Aus Sicht einer Krankenkasse haben wir natürlich das Interesse, dass unsere Versicherten eine kompetente Arzneimittelberatung in den öffentlichen Apotheken bekommen. Das gemeinsame Ziel muss sein, Compliance und Adherence und damit die Qualität der Arzneimitteltherapie insgesamt zu verbessern. Doch um überhaupt in der Lage zu sein, die Versicherten kompetent beraten zu können, müssen die Apotheker über eine entsprechende Informationsbasis verfügen. Die TK bietet deshalb ihren Kunden einen persönlichen Arzneimittelkontoauszug an, den sie im Internet oder in den Kundenberatungen der TK abrufen können.
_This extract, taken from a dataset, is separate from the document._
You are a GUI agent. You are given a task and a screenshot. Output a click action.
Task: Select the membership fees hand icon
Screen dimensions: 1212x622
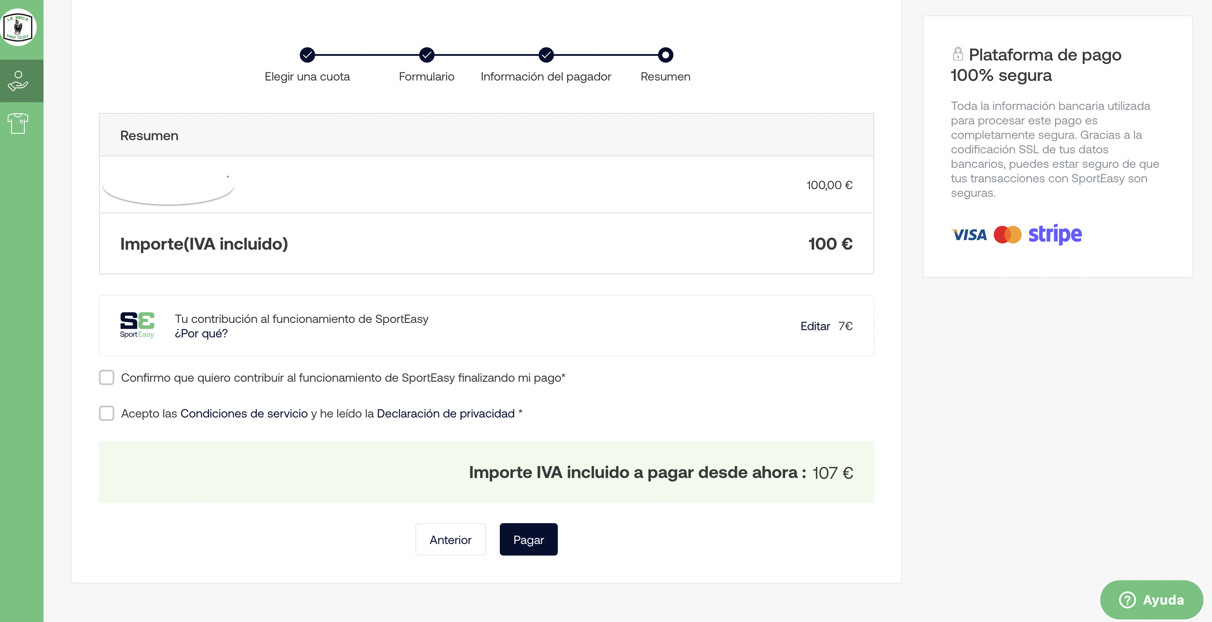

Diese Versicherteninformation Arzneimittel, kurz TK-ViA, listet alle in den vergangenen zwei Jahren zu Lasten der Kasse verordneten Medikamente des Versicherten übersichtlich auf. Außerdem enthält die Medikamenten-Übersicht zusätzliche Informationen wie zum Beispiel den Hinweis auf Arzneimittel, die für ältere Patienten laut der sog. Priscus-Liste ein gewisses Gefahrenpotenzial darstellen können. Bekommt ein TK-Versicherter über 65 Jahren ein Priscus-Medikament verschrieben, wird diese Verordnung in seiner TK-ViA hervorgehoben. Darüber hinaus bekommt der Kunde einen erläuternden Begleitbrief von der TK. Anhand der TK-ViA können Patienten die Therapie mit ihrem behandelnden Arzt und ihrem Apotheker besprechen. Ich wünsche mir daher, dass die Apotheker solche Informationsangebote nicht als Eingriff in ihren Kompetenzbereich verstehen, sondern als Unterstützung bei ihrer täglichen Arbeit.